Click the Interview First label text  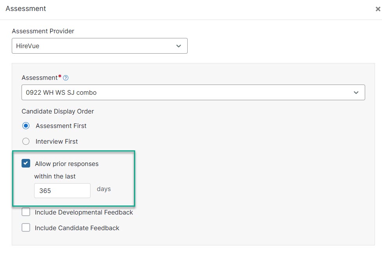tap(57, 141)
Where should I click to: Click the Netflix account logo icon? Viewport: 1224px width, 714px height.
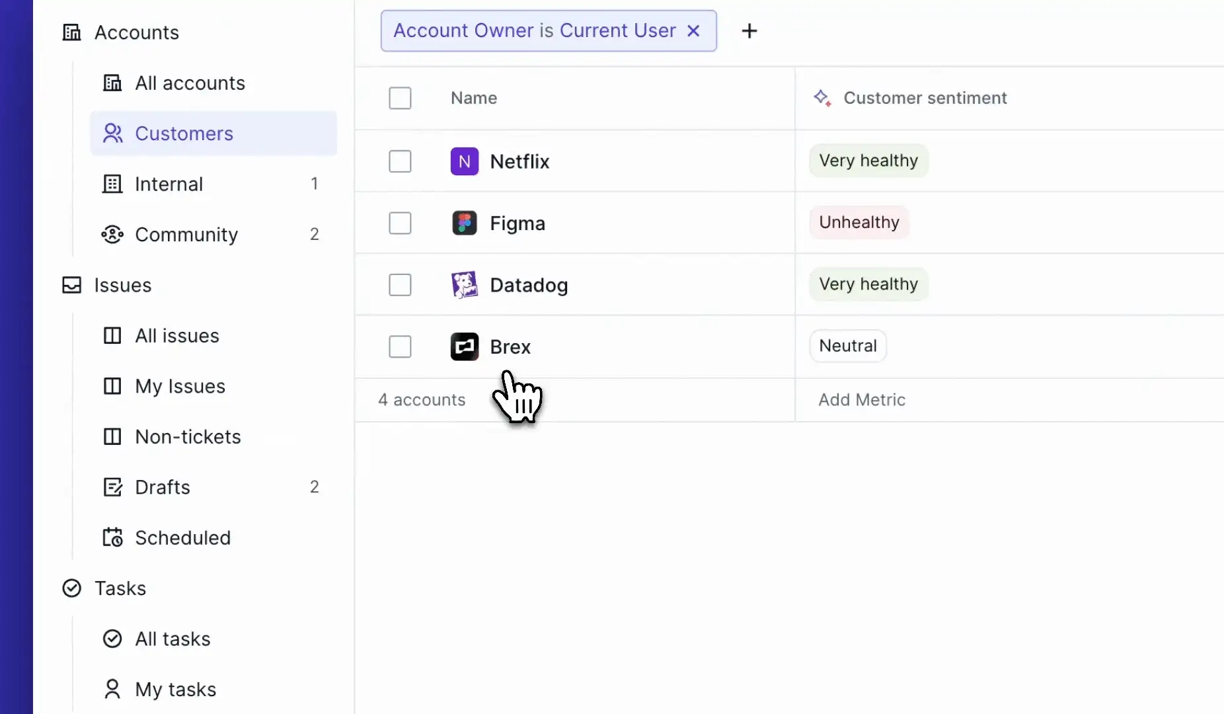point(465,161)
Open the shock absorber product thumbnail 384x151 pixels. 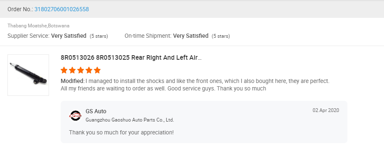point(28,75)
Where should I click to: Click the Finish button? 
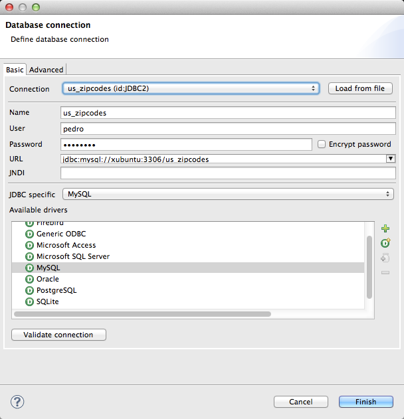coord(365,402)
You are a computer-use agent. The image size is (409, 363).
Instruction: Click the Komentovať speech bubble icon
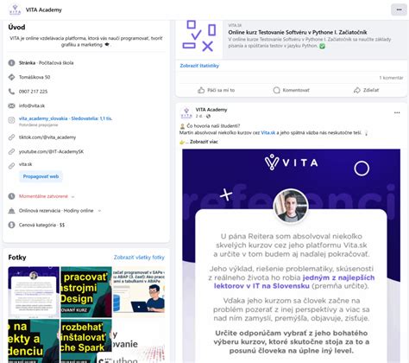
----------------
## EXERCISE AIM
Count the lines of the entries above that contain the string "Where", matching case exactly. Give only the number.

## WORKED ANSWER
2